The people who went north of the wall fighting in the circle include Jon Snow, Tormund, The Hound, Gendry, Beric (dude with the flaming sword), possibly Davos and Benjen.  This is probably in episode 6 and 7, and we may see either a giant wight or ice dragon.  The reason they go there is to capture a wight and bring to Cersei to prove they aren't a myth.  One of the sets they use is the fighting pit at King's Landing, that's where we see The Hound for a split second in the latest trailer.  Best guess is he will either be fighting the captured wight, or his brother.

Jon and Davos go to Dragonstone to meet Dany and the dragons.  There is also a cave full of dragon glass they want to use to make weapons.  Rhaegal the dragon may have a hardon for Jon, due to the family connection.  Melisandre is also there, she may want to stay out of sight of Davos.

Gendry has been hiding in plain sight, pretty much the same place he first appeared on the show.  Davos and Tyrion go there from Dragonstone to smuggle him back out, presumably because he was apprentice to one of the only blacksmiths who could forge Valyrian steel swords.  Gendry also has a war hammer with the Baratheon sigil on it.
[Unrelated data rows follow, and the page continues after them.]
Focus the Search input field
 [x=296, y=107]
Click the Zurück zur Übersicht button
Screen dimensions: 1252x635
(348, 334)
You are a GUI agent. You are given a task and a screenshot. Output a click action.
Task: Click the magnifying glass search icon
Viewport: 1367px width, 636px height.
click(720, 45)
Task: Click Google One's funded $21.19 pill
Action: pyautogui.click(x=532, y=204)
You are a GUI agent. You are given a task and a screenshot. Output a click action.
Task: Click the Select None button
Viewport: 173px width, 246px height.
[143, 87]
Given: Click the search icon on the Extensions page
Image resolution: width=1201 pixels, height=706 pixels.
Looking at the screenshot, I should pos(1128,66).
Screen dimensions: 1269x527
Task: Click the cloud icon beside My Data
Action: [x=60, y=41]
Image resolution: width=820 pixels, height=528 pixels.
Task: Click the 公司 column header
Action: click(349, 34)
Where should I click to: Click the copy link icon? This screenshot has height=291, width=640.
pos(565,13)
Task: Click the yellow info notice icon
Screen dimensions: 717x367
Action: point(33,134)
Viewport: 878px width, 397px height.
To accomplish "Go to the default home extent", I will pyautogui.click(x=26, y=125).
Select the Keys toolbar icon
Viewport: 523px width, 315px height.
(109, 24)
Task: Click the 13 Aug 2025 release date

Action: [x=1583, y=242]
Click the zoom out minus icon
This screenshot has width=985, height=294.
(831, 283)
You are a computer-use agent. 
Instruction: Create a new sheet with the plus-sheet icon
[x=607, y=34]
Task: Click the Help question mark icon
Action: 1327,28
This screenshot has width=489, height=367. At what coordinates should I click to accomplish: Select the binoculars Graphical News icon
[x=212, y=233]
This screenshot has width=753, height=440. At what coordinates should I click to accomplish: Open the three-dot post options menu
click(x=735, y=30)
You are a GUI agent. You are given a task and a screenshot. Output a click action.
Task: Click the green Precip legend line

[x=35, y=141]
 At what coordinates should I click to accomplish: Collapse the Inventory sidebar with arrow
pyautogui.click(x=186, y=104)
The Greyjoy ships in the latest trailer are Euron's fleet.  There is obviously a sea battle against Theon and Yara.  Probably Yara and at least 1 of the sand snakes gets killed, their mama gets captured by Euron and he brings her to Cersei, who will most definitely do some really nasty things to her.

Cersei has problems with the Iron Bank, she needs money to pay them back, so Jaime and the Lannister army takes Highgarden.  While bringing the loot back, they get ambushed by Dany, and a lot of people are set on fire.  Depending on how they cut the episodes, the Unsullied may also be taking over Casterly Rock at the same time.  The same castle is being used for both the Highgarden and Casterly Rock sets. 

Overall,  it looks like 3-5 of the 7 episodes are packed with epic battle scenes.

----------


## jllundqu

Is it just me is Jorah Mormont just Duncan Idaho in some sci fi crossover...

----------


## brandon

Haven't posted in here for years, but it's great all you book nerds can't give us spoilers anymore

----------


## Suzanimal

> Haven't posted in here for years, but it's great all you book nerds can't give us spoilers anymore




When that show first came out, I was bugging my niece so bad for spoilers (I love spoilers) she posted this on my FB page.

----------


## Carlybee

Just rewatched the last ep of S06...pretty epic. Can't wait for tonight.

----------


## Brian4Liberty

Apparently they have decided to turn Sansa into an idiot this season.

----------


## Suzanimal

I've gotten rid of cable since the last time it aired. My question is this - is the whole season on HBO Now (like how Netflix puts a whole season of Orange is the New Black out at once) or do I have to wait each week? I'm thinking about signing up for the free trial and binge watching.

----------


## phill4paul

> I've gotten rid of cable since the last time it aired. My question is this - is the whole season on HBO Now (like how Netflix puts a whole season of Orange is the New Black out at once) or do I have to wait each week? I'm thinking about signing up for the free trial and binge watching.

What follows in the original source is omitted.